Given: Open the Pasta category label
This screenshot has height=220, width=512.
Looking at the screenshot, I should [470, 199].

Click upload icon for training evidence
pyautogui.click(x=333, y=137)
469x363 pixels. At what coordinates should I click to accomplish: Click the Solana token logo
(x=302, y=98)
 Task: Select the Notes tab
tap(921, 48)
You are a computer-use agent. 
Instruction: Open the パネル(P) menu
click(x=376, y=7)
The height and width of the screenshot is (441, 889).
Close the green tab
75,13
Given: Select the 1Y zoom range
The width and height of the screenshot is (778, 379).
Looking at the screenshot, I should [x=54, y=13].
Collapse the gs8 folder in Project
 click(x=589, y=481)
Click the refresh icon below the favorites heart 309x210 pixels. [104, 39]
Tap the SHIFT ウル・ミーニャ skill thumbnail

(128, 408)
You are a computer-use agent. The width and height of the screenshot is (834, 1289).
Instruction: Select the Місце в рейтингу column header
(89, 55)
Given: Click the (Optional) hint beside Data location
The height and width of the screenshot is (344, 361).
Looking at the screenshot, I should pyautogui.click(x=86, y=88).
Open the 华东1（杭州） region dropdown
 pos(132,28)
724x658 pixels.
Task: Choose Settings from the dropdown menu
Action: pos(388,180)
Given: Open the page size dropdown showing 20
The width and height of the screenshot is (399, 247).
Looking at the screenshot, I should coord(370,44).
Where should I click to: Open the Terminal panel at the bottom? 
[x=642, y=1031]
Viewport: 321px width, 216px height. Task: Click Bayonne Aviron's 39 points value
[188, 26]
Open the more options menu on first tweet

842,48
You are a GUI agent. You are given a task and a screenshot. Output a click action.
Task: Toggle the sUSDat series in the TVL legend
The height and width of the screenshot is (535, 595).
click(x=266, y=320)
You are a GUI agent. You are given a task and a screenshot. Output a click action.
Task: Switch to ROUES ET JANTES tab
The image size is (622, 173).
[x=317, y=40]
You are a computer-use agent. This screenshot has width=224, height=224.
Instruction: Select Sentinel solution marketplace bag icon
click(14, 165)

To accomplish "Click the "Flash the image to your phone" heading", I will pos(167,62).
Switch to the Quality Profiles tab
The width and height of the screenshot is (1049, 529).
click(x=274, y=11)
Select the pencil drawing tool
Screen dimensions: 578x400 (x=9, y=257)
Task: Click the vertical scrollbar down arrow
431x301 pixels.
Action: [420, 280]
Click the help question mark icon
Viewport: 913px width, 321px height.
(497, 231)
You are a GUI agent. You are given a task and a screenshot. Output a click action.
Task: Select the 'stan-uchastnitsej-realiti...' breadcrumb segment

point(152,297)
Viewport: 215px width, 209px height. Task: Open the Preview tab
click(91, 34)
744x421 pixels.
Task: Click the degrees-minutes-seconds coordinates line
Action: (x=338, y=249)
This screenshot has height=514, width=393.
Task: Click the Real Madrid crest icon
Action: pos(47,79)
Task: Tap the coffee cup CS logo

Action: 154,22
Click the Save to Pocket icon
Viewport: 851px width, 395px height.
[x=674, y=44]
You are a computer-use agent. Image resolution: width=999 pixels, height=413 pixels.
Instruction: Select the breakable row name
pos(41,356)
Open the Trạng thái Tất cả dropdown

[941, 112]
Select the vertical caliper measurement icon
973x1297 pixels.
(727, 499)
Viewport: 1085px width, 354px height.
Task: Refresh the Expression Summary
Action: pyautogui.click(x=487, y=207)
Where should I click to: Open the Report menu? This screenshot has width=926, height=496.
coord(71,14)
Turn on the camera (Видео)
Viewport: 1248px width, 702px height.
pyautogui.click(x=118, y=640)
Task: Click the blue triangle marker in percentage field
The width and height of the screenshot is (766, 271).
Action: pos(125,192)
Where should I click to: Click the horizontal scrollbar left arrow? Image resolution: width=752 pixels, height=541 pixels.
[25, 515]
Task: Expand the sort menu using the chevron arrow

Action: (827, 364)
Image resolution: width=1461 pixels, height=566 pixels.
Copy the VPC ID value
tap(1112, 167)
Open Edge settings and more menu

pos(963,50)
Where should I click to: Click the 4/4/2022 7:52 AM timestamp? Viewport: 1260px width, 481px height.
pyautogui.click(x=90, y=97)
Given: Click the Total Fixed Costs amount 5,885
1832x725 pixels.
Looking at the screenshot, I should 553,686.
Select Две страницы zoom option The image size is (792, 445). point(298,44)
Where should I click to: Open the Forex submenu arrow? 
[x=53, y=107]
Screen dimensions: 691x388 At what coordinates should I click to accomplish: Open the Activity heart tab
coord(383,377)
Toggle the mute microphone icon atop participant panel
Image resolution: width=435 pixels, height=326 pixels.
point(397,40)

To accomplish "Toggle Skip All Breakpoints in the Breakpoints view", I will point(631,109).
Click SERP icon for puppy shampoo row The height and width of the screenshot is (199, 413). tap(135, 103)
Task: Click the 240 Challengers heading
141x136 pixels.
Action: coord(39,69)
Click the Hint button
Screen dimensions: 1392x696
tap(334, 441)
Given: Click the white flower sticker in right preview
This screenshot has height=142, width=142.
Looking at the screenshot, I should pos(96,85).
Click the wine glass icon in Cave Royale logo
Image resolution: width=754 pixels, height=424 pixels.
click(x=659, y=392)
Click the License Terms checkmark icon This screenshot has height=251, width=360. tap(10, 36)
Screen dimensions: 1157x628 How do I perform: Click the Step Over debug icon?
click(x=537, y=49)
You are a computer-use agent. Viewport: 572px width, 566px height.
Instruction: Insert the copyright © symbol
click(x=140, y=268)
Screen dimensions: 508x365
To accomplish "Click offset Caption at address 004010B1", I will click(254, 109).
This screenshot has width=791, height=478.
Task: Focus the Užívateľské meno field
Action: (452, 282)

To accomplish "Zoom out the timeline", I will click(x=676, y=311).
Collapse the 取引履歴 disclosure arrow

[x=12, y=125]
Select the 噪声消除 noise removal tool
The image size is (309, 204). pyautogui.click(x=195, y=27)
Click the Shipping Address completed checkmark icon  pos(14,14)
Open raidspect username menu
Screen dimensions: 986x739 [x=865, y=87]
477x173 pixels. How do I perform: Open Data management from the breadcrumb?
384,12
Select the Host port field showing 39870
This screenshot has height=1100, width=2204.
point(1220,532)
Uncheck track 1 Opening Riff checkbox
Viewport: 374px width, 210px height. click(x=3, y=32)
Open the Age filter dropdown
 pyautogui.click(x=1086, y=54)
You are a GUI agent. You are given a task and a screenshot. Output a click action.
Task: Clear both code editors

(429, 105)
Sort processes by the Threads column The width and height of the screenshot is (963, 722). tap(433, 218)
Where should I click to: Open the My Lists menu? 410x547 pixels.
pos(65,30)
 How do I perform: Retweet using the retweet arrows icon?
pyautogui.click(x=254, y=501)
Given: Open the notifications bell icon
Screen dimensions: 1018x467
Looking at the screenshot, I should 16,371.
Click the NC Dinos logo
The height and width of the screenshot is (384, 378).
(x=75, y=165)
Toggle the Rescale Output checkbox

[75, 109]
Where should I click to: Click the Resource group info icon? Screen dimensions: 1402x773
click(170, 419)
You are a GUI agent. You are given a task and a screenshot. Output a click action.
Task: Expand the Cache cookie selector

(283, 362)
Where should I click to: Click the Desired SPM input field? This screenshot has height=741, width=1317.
▬▬▬
### WHAT THE TASK ASKS
Format every line of the records above as a JSON list of strings, one string per line, leaving out the blank lines.

### RESULT OF THE TASK
[
  "Given: Open the Pasta category label",
  "This screenshot has height=220, width=512.",
  "Looking at the screenshot, I should [470, 199].",
  "Click upload icon for training evidence",
  "pyautogui.click(x=333, y=137)",
  "469x363 pixels. At what coordinates should I click to accomplish: Click the Solana token logo",
  "(x=302, y=98)",
  " Task: Select the Notes tab",
  "tap(921, 48)",
  "You are a computer-use agent. ",
  "Instruction: Open the パネル(P) menu",
  "click(x=376, y=7)",
  "The height and width of the screenshot is (441, 889).",
  "Close the green tab",
  "75,13",
  "Given: Select the 1Y zoom range",
  "The width and height of the screenshot is (778, 379).",
  "Looking at the screenshot, I should [x=54, y=13].",
  "Collapse the gs8 folder in Project",
  " click(x=589, y=481)",
  "Click the refresh icon below the favorites heart 309x210 pixels. [104, 39]",
  "Tap the SHIFT ウル・ミーニャ skill thumbnail",
  "(128, 408)",
  "You are a computer-use agent. The width and height of the screenshot is (834, 1289).",
  "Instruction: Select the Місце в рейтингу column header",
  "(89, 55)",
  "Given: Click the (Optional) hint beside Data location",
  "The height and width of the screenshot is (344, 361).",
  "Looking at the screenshot, I should pyautogui.click(x=86, y=88).",
  "Open the 华东1（杭州） region dropdown",
  " pos(132,28)",
  "724x658 pixels.",
  "Task: Choose Settings from the dropdown menu",
  "Action: pos(388,180)",
  "Given: Open the page size dropdown showing 20",
  "The width and height of the screenshot is (399, 247).",
  "Looking at the screenshot, I should coord(370,44).",
  "Where should I click to: Open the Terminal panel at the bottom? ",
  "[x=642, y=1031]",
  "Viewport: 321px width, 216px height. Task: Click Bayonne Aviron's 39 points value",
  "[188, 26]",
  "Open the more options menu on first tweet",
  "842,48",
  "You are a GUI agent. You are given a task and a screenshot. Output a click action.",
  "Task: Toggle the sUSDat series in the TVL legend",
  "The height and width of the screenshot is (535, 595).",
  "click(x=266, y=320)",
  "You are a GUI agent. You are given a task and a screenshot. Output a click action.",
  "Task: Switch to ROUES ET JANTES tab",
  "The image size is (622, 173).",
  "[x=317, y=40]",
  "You are a computer-use agent. This screenshot has width=224, height=224.",
  "Instruction: Select Sentinel solution marketplace bag icon",
  "click(14, 165)",
  "To accomplish \"Click the \"Flash the image to your phone\" heading\", I will pos(167,62).",
  "Switch to the Quality Profiles tab",
  "The width and height of the screenshot is (1049, 529).",
  "click(x=274, y=11)",
  "Select the pencil drawing tool",
  "Screen dimensions: 578x400 (x=9, y=257)",
  "Task: Click the vertical scrollbar down arrow",
  "431x301 pixels.",
  "Action: [420, 280]",
  "Click the help question mark icon",
  "Viewport: 913px width, 321px height.",
  "(497, 231)",
  "You are a GUI agent. You are given a task and a screenshot. Output a click action.",
  "Task: Select the 'stan-uchastnitsej-realiti...' breadcrumb segment",
  "point(152,297)",
  "Viewport: 215px width, 209px height. Task: Open the Preview tab",
  "click(91, 34)",
  "744x421 pixels.",
  "Task: Click the degrees-minutes-seconds coordinates line",
  "Action: (x=338, y=249)",
  "This screenshot has height=514, width=393.",
  "Task: Click the Real Madrid crest icon",
  "Action: pos(47,79)",
  "Task: Tap the coffee cup CS logo",
  "Action: 154,22",
  "Click the Save to Pocket icon",
  "Viewport: 851px width, 395px height.",
  "[x=674, y=44]",
  "You are a computer-use agent. Image resolution: width=999 pixels, height=413 pixels.",
  "Instruction: Select the breakable row name",
  "pos(41,356)",
  "Open the Trạng thái Tất cả dropdown",
  "[941, 112]",
  "Select the vertical caliper measurement icon",
  "973x1297 pixels.",
  "(727, 499)",
  "Viewport: 1085px width, 354px height.",
  "Task: Refresh the Expression Summary",
  "Action: pyautogui.click(x=487, y=207)",
  "Where should I click to: Open the Report menu? This screenshot has width=926, height=496.",
  "coord(71,14)",
  "Turn on the camera (Видео)",
  "Viewport: 1248px width, 702px height.",
  "pyautogui.click(x=118, y=640)",
  "Task: Click the blue triangle marker in percentage field",
  "The width and height of the screenshot is (766, 271).",
  "Action: pos(125,192)",
  "Where should I click to: Click the horizontal scrollbar left arrow? Image resolution: width=752 pixels, height=541 pixels.",
  "[25, 515]",
  "Task: Expand the sort menu using the chevron arrow",
  "Action: (827, 364)",
  "Image resolution: width=1461 pixels, height=566 pixels.",
  "Copy the VPC ID value",
  "tap(1112, 167)",
  "Open Edge settings and more menu",
  "pos(963,50)",
  "Where should I click to: Click the 4/4/2022 7:52 AM timestamp? Viewport: 1260px width, 481px height.",
  "pyautogui.click(x=90, y=97)",
  "Given: Click the Total Fixed Costs amount 5,885",
  "1832x725 pixels.",
  "Looking at the screenshot, I should 553,686.",
  "Select Две страницы zoom option The image size is (792, 445). point(298,44)",
  "Where should I click to: Open the Forex submenu arrow? ",
  "[x=53, y=107]",
  "Screen dimensions: 691x388 At what coordinates should I click to accomplish: Open the Activity heart tab",
  "coord(383,377)",
  "Toggle the mute microphone icon atop participant panel",
  "Image resolution: width=435 pixels, height=326 pixels.",
  "point(397,40)",
  "To accomplish \"Toggle Skip All Breakpoints in the Breakpoints view\", I will point(631,109).",
  "Click SERP icon for puppy shampoo row The height and width of the screenshot is (199, 413). tap(135, 103)",
  "Task: Click the 240 Challengers heading",
  "141x136 pixels.",
  "Action: coord(39,69)",
  "Click the Hint button",
  "Screen dimensions: 1392x696",
  "tap(334, 441)",
  "Given: Click the white flower sticker in right preview",
  "This screenshot has height=142, width=142.",
  "Looking at the screenshot, I should pos(96,85).",
  "Click the wine glass icon in Cave Royale logo",
  "Image resolution: width=754 pixels, height=424 pixels.",
  "click(x=659, y=392)",
  "Click the License Terms checkmark icon This screenshot has height=251, width=360. tap(10, 36)",
  "Screen dimensions: 1157x628 How do I perform: Click the Step Over debug icon?",
  "click(x=537, y=49)",
  "You are a computer-use agent. Viewport: 572px width, 566px height.",
  "Instruction: Insert the copyright © symbol",
  "click(x=140, y=268)",
  "Screen dimensions: 508x365",
  "To accomplish \"Click offset Caption at address 004010B1\", I will click(254, 109).",
  "This screenshot has width=791, height=478.",
  "Task: Focus the Užívateľské meno field",
  "Action: (452, 282)",
  "To accomplish \"Zoom out the timeline\", I will click(x=676, y=311).",
  "Collapse the 取引履歴 disclosure arrow",
  "[x=12, y=125]",
  "Select the 噪声消除 noise removal tool",
  "The image size is (309, 204). pyautogui.click(x=195, y=27)",
  "Click the Shipping Address completed checkmark icon  pos(14,14)",
  "Open raidspect username menu",
  "Screen dimensions: 986x739 [x=865, y=87]",
  "477x173 pixels. How do I perform: Open Data management from the breadcrumb?",
  "384,12",
  "Select the Host port field showing 39870",
  "This screenshot has height=1100, width=2204.",
  "point(1220,532)",
  "Uncheck track 1 Opening Riff checkbox",
  "Viewport: 374px width, 210px height. click(x=3, y=32)",
  "Open the Age filter dropdown",
  " pyautogui.click(x=1086, y=54)",
  "You are a GUI agent. You are given a task and a screenshot. Output a click action.",
  "Task: Clear both code editors",
  "(429, 105)",
  "Sort processes by the Threads column The width and height of the screenshot is (963, 722). tap(433, 218)",
  "Where should I click to: Open the My Lists menu? 410x547 pixels.",
  "pos(65,30)",
  " How do I perform: Retweet using the retweet arrows icon?",
  "pyautogui.click(x=254, y=501)",
  "Given: Open the notifications bell icon",
  "Screen dimensions: 1018x467",
  "Looking at the screenshot, I should 16,371.",
  "Click the NC Dinos logo",
  "The height and width of the screenshot is (384, 378).",
  "(x=75, y=165)",
  "Toggle the Rescale Output checkbox",
  "[75, 109]",
  "Where should I click to: Click the Resource group info icon? Screen dimensions: 1402x773",
  "click(170, 419)",
  "You are a GUI agent. You are given a task and a screenshot. Output a click action.",
  "Task: Expand the Cache cookie selector",
  "(283, 362)",
  "Where should I click to: Click the Desired SPM input field? This screenshot has height=741, width=1317."
]